***** Text passage *****

Heartland acquires dry van truckload carrier Smith Transport

1st acquisition for Heartland in almost 3 years

A Heartland Express tractor-trailer

Photo: Jim Allen/FreightWaves

Heartland Express has returned to the acquisition market with the purchase of a dry van truckload company, Smith Transport.

In its first acquisition since it bought Mills Transfer in August 2019, Heartland paid approximately $170 million for all of the equity in Smith and related companies. 

“During the pandemic, it was a barren wasteland for mergers and acquisitions,” Heartland Chairman, President and CEO Michael Gerdin said. 

Gerdin said M&A activity began to pick up at the end of 2021 and that is when Heartland began discussions with Pennsylvania-based Smith Transport. 


“We wanted somebody with decent size,” he said. “These guys put up $200 million in gross revenue last year.” 

The acquisition price is slightly below the $187 million in cash that Heartland (NASDAQ: HTLD) had on its books at the end of the first quarter. In its prepared statement, Heartland said the acquisition was funded with existing cash. 

But in the telephone call with FreightWaves, Gerdin and CFO Chris Strain said the cash outlay from Heartland was about $155 million, with the $170 million enterprise value put on Smith Transport being a function of both debt and cash Smith held as well as a separate real estate transaction valued at $14 million. .  

Additionally, the cash position of Heartland at the end of the first quarter has changed significantly, in part because of a sale announced last week of a California terminal the company owned in the Inland Empire. 


Heartland, in a Securities and Exchange Commission filing on the sale, said it netted a pretax gain on the sale of about $73 million. A gain of that size would be close to all of the company’s net income for 2021, which came in at $79.3 million. 

Gerdin said Heartland’s cash position had risen to roughly $300 million before the acquisition of Smith Transport. The timing of the Smith Transport deal and the sale of the warehouse was coincidental, according to Strain. 

The buyer of the California property was Realterm, a Maryland-based company that describes itself as an “independent global investment manager focused on the transportation industry.”

***** Source data *****

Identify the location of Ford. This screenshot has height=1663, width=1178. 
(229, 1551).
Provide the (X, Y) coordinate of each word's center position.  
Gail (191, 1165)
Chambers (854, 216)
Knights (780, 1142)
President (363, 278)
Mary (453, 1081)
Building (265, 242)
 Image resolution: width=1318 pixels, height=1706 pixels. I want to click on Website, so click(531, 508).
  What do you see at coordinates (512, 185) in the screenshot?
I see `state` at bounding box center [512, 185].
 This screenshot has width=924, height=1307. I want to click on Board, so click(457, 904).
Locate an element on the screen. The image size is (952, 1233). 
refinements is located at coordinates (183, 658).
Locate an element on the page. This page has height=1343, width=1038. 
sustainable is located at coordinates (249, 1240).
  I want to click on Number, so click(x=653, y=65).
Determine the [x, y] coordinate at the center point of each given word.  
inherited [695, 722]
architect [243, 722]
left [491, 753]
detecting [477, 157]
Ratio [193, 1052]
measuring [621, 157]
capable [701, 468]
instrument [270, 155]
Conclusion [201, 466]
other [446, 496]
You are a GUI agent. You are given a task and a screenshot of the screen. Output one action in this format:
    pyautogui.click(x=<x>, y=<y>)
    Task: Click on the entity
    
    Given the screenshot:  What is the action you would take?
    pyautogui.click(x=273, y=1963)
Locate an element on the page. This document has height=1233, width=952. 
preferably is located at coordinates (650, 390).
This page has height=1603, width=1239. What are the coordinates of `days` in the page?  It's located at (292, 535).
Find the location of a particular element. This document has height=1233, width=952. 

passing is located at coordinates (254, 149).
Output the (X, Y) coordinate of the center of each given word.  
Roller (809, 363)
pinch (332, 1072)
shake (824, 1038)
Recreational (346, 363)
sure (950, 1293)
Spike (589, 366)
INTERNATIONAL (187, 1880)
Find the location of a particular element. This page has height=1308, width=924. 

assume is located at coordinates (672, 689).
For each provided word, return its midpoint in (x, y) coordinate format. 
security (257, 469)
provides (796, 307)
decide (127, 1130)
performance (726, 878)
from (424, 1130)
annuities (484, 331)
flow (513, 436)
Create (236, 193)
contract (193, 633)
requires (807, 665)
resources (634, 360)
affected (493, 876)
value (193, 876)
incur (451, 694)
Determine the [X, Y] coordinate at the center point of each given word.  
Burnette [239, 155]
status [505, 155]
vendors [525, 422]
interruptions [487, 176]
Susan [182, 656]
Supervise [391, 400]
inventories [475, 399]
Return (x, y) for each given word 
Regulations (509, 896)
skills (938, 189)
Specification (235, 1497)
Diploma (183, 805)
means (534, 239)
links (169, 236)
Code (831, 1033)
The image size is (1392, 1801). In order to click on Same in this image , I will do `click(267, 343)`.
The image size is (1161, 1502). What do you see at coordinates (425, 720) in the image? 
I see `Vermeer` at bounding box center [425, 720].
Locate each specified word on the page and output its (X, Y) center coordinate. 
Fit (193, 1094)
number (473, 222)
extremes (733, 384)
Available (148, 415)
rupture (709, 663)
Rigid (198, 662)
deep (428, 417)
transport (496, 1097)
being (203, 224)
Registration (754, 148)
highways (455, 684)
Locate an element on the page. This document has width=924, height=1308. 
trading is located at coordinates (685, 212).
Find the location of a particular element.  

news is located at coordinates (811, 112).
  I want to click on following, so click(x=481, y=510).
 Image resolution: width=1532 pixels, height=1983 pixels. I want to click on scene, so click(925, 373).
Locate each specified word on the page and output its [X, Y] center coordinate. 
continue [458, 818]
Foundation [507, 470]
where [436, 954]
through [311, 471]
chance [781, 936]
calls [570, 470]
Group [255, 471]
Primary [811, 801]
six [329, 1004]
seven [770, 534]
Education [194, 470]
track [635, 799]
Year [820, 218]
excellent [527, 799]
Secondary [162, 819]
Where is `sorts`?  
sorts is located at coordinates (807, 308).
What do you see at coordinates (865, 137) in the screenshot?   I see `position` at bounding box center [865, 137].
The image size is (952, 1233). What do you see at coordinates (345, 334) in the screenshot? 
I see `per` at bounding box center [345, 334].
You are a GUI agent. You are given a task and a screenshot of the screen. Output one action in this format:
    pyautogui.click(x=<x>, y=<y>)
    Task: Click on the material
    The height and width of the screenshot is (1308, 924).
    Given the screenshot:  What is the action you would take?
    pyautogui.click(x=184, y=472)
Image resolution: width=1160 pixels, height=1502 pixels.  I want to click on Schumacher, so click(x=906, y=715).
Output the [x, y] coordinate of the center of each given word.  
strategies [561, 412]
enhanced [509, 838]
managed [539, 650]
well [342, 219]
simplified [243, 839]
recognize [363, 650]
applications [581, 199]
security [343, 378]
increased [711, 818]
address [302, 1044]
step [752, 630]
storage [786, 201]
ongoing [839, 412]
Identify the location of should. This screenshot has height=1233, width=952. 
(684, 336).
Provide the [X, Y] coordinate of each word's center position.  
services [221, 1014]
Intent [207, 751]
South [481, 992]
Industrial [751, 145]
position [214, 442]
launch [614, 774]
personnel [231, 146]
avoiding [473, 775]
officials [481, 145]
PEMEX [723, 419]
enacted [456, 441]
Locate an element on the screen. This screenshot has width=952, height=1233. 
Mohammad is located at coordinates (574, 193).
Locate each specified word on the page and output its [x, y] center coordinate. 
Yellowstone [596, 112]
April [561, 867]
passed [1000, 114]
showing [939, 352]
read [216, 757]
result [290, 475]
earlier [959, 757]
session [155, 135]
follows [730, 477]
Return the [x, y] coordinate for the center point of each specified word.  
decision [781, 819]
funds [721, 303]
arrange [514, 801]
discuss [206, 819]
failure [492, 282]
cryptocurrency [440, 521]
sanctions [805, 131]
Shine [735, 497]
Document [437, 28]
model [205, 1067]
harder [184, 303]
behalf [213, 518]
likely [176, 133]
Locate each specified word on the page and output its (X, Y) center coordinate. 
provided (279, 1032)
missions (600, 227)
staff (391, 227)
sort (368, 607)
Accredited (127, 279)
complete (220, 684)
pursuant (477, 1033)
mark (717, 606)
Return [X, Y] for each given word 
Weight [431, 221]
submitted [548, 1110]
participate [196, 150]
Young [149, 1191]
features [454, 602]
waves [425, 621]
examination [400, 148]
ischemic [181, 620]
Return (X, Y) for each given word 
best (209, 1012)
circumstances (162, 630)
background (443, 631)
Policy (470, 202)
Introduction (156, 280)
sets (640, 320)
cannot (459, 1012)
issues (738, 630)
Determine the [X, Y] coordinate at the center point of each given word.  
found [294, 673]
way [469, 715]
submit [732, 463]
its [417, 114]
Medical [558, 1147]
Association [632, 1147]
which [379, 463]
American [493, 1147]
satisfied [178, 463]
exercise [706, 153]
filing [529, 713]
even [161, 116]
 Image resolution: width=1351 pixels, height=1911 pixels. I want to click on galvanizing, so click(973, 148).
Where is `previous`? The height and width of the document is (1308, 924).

*****

Prompt A:
Edit the Heartland acquisition article, starting with "But in the telephone" and going on through "at $14 million. .", and put "phone" in place of "telephone".
Prompt B:
Carry on the article about Heartland's purchase of Smith Transport from the point where it ends.
These entries have nothing to do with the text.

Expected answer A:
But in the phone call with FreightWaves, Gerdin and CFO Chris Strain said the cash outlay from Heartland was about $155 million, with the $170 million enterprise value put on Smith Transport being a function of both debt and cash Smith held as well as a separate real estate transaction valued at $14 million. .

Expected answer B:
An article in Commercial Observer, which covers commercial real estate in large cities, described the terminal sold by Heartland in Rancho Cucamonga as a “rare asset trucking facility” and quoted a broker involved in the deal as saying the “property is irreplaceable with Class A improvements. You can’t build this again.” The broker described the price as “top dollar.”

Heartland, in its SEC filing, said it had entered into a two-year lease agreement to continue using the facility. The deal also includes a five-year renewable option.

With the sale and the leaseback, Commercial Observer put the value of the deal at $95.5 million.

Smith is expected to be immediately accretive to Heartland earnings. Heartland earned $16.8 million in the first quarter, or 21 cents per share, up 25.3% from the first quarter of 2021. 

In the announcement of the Smith Transport deal, Heartland said the company had approximately 850 tractors and 2,000 dry van trailers.


Smith Transport will continue to operate as a separate business within Heartland, and the name will not change. The company’s primary activity is east of the Mississippi, “with a lot of business on 95, 70, 81, up and down the East Coast,” Gerdin said.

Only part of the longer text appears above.